Since ‘Will We Ever Learn? Kicking the Intervention Habit‘ was posted, several responses and developments led me to think further about the essential issues, but not to change course.
It has been suggested that, perhaps, a no fly zone would enable the rebel forces to deal more effectively with the foreign militias being relied upon by the Qaddafi regime to do much of its dirty work. It is difficult to know how a particular version of the no fly zone would impact on the battlefield. We are speculating on the basis of radical uncertainty, and in such circumstances, it is almost always better to refrain from coercive action than to engage in it. Furthermore, there is a wide spectra of no fly zone scenarios depending on the governments who are taking such an initiative, its degree of dependence on correlated air strikes, and the options available to the rebels and Qaddafi to either take advantage of its effect or to circumvent them. For instance, it is politically more palatable to have a no fly zone established and administered under the auspices of the Arab League or as has been proposed, a joint Egypt/Turkey undertaking than to have it done by NATO or a United States-led ‘coalition of the willing.’ The UN as sponsor is out of the question given Russian opposition, and Chinese reluctance. At the same time, given the logistical and technological demands, it is more likely that the effectiveness of a no fly zone would be greater under NATO/U.S control. A failed no fly zone would embolden Libya, and likely improve his prospects to prevail in the internal struggle.
Furthermore, the tactics and character of the rebel movement seems dramatically different than the uprisings elsewhere in the region, particularly in Egypt and Tunisia. In Libya, the movement lacks the inspiring quality of nonviolence, human solidarity, and social/political demands for justice. It was violent from the outset, tribalist in spirit, recipient of weaponry from external actors, preoccupied with control over the oil-producing areas, indistinct in political outlook (a rebel segment flying the pre-Qaddafi flag of the Libyan monarchy), and uncertainly linked to private sector international oil interests. This looks more like a struggle for control of the state or possibly an effort to establish a secessionist second state if a stalemate emerges. Under this mix of circumstances one must be suspicious about the focus on Libya and the call for full consideration of military options. It would seem to be the case that if feasibility hurdles could be overcome, the political climate in the United States and Britain would support a large-scale intervention, possibly with Arab regional acquiescence. (See illuminating analysis by Michel Chossudovsky, “Insurrection and Military Intervention: The US-NATO Attempted Coup d’Etat in Libya?” www.globalresearch.ca March 8, 2011.)
With these considerations in mind, I think the case for nonintervention remains overwhelmingly persuasive from moral, legal, and political perspectives. Perhaps, the most compelling rationale for reaching such a conclusion was well stated by Roger Cohen: “But the deepest reason is the moral bankruptcy of the West with respect to the Arab world. Arabs have no need of U.S. or European soldiers as they seek the freedom that America and the European Union were content to deny them.” (NY Times, March 7, 2011) It is not often that I have the opportunity to quote approvingly from the New York Times when the subject-matter involves the Middle East, and so I want to make the most of it.

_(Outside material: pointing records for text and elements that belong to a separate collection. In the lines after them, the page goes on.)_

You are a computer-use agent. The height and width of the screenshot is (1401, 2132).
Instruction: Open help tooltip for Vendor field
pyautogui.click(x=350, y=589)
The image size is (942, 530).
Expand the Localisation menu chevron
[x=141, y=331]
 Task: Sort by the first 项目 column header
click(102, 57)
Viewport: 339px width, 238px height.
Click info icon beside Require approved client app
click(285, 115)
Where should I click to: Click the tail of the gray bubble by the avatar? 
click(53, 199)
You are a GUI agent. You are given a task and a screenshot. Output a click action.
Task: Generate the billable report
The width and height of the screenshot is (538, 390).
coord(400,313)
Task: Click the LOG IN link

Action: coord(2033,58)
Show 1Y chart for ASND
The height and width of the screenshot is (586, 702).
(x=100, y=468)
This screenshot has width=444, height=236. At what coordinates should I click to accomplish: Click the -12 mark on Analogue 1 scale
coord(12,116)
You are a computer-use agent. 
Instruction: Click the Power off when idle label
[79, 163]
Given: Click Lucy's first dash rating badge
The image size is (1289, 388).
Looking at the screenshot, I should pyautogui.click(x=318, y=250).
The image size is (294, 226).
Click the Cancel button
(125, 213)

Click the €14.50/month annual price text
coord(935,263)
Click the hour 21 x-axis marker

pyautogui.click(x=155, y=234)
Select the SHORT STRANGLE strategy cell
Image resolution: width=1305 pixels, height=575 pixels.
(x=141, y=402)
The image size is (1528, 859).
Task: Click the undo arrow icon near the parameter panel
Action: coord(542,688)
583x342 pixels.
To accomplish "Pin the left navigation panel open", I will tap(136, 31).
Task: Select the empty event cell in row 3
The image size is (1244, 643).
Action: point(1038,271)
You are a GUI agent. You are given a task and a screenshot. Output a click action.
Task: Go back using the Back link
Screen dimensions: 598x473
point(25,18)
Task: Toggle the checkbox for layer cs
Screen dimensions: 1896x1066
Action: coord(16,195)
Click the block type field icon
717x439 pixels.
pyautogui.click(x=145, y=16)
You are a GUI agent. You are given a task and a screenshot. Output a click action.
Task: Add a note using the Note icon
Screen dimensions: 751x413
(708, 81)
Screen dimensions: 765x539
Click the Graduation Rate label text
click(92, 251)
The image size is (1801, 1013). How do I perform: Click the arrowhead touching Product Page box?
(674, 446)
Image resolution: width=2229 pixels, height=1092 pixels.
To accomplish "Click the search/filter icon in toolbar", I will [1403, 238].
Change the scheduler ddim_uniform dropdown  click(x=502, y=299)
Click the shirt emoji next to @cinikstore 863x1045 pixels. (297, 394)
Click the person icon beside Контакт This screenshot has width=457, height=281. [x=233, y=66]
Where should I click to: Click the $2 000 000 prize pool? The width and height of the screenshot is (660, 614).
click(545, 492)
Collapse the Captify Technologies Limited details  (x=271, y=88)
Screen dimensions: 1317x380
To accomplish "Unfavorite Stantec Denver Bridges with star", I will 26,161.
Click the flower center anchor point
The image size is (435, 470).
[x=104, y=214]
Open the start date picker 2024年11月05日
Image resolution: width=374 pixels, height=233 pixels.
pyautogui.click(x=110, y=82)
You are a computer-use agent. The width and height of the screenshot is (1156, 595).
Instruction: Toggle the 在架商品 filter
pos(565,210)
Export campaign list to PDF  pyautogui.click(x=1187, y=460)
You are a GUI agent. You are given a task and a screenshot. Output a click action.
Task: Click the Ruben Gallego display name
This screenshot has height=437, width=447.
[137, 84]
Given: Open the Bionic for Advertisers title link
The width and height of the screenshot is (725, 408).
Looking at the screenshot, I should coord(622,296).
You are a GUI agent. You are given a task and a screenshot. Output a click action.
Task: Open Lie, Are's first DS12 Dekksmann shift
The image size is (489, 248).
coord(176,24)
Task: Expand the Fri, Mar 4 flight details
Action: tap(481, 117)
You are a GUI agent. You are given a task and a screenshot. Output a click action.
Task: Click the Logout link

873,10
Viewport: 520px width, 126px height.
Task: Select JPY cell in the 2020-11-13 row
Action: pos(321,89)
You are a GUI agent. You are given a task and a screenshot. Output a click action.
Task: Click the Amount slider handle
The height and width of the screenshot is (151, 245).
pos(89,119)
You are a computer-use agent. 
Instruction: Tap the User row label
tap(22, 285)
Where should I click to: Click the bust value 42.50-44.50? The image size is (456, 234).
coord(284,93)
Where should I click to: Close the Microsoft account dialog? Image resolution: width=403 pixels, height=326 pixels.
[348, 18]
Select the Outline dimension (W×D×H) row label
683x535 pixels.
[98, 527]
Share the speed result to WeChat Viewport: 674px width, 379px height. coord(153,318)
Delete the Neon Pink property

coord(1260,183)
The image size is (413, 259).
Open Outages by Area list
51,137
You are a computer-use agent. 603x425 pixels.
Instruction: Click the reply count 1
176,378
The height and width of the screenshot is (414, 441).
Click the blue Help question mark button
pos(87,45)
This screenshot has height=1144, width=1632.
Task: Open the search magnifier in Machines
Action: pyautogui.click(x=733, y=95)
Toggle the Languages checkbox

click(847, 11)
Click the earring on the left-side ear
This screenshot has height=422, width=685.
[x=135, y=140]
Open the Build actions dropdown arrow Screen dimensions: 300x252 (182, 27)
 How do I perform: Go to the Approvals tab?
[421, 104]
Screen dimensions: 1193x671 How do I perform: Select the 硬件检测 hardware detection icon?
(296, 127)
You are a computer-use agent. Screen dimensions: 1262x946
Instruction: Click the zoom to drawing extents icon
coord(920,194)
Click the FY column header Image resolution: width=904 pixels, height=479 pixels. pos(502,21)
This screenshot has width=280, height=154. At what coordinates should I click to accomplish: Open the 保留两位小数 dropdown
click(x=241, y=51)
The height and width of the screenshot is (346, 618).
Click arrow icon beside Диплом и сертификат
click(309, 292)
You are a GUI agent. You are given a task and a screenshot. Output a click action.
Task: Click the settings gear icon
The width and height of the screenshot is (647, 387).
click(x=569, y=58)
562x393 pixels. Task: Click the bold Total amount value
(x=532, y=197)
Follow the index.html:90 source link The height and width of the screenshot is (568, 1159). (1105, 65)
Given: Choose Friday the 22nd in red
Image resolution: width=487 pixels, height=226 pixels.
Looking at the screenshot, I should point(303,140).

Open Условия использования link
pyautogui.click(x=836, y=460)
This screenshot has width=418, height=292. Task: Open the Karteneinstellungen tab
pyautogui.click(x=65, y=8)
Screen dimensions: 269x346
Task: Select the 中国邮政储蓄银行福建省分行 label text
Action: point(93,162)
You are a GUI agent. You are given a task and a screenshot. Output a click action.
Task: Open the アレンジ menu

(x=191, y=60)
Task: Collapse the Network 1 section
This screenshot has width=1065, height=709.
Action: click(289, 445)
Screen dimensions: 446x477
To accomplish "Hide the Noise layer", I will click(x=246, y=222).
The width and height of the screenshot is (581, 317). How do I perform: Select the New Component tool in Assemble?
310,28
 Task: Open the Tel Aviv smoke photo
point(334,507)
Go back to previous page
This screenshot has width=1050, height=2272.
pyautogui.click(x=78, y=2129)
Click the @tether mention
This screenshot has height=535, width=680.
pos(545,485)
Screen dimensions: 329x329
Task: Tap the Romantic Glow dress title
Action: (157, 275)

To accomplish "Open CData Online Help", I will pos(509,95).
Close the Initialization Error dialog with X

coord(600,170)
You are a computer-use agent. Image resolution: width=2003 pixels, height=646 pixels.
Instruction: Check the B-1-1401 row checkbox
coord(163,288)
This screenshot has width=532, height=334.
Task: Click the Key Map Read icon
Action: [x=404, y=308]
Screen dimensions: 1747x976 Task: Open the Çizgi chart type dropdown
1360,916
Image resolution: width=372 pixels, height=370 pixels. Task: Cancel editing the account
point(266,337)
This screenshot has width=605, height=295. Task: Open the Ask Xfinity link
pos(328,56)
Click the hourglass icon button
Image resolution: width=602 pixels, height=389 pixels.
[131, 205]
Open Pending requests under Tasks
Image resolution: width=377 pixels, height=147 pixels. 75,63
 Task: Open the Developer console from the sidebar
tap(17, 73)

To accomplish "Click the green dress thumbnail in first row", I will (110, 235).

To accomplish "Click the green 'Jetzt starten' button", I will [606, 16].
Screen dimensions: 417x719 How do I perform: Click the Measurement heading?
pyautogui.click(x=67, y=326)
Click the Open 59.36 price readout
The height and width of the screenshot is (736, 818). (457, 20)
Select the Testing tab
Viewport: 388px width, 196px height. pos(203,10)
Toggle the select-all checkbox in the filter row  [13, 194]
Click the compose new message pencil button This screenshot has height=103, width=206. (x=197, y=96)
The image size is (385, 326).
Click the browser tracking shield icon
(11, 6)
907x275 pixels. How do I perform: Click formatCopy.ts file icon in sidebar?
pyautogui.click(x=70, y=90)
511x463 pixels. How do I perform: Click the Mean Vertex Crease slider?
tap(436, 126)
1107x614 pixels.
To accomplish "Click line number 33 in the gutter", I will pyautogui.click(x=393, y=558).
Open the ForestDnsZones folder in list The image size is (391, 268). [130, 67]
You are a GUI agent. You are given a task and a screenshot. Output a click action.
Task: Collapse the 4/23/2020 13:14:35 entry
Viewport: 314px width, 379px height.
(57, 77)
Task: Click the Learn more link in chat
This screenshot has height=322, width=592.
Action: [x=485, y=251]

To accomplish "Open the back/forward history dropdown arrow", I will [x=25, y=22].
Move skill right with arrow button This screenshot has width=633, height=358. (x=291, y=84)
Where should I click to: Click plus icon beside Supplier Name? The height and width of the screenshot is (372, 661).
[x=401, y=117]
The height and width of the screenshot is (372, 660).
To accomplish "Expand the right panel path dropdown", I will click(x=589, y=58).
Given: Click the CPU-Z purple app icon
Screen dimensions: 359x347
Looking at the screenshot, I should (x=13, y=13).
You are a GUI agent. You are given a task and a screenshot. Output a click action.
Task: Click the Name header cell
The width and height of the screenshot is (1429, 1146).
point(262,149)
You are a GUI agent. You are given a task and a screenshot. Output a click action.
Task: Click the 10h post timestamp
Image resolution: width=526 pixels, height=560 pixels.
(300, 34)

Perhaps, there is another way to exhibit the shabbiness of the argument being made on behalf of a protective no fly zone. Why no comparable proposal on behalf of the civilian population of Gaza trapped behind a merciless blockade for more than three years?
Aside from issues of nonintervention, always important, there is here the paramount relevance of support for dynamics of self-determination. This does not assure the triumph of justice in conflict situations. Qaddafi may win or the rebels may prevail, and prove as distastefully oppressive as the Qaddafi regime. On balance, what means most in the 21st century is to allow the peoples of the world make their own history. Western military paternalism and economic exploitation have been deservedly discredited.
As suggested, there is no way to seal the borders of territorial states. Neither pure noninterventionism nor insulated self-determination are ever possible given the porousness of borders and the interventionary incentives of a range of outsiders. There are various low profile ‘interventions’ taking place. Weapons are being supplied, perhaps, special forces are covertly present as advisors or even fighters. In this respect, the most that can be done is to oppose gross forms of overt governmental intervention, as well as limit assistance to governments, including the Tripoli regime, that violate the fundamental human rights of their own people. In this respect, sanctions are appropriate if authorized by the UN so long as not coupled with intervention, and take responsible account of competing moral, legal, and political claims.
Keep in mind that Libya has over 3.5% of the world’s oil reserves, which is twice the amount present in the United States. Without being an economic determinist, oil certainly helps explain the preferential treatment being given to insurrection in Libya!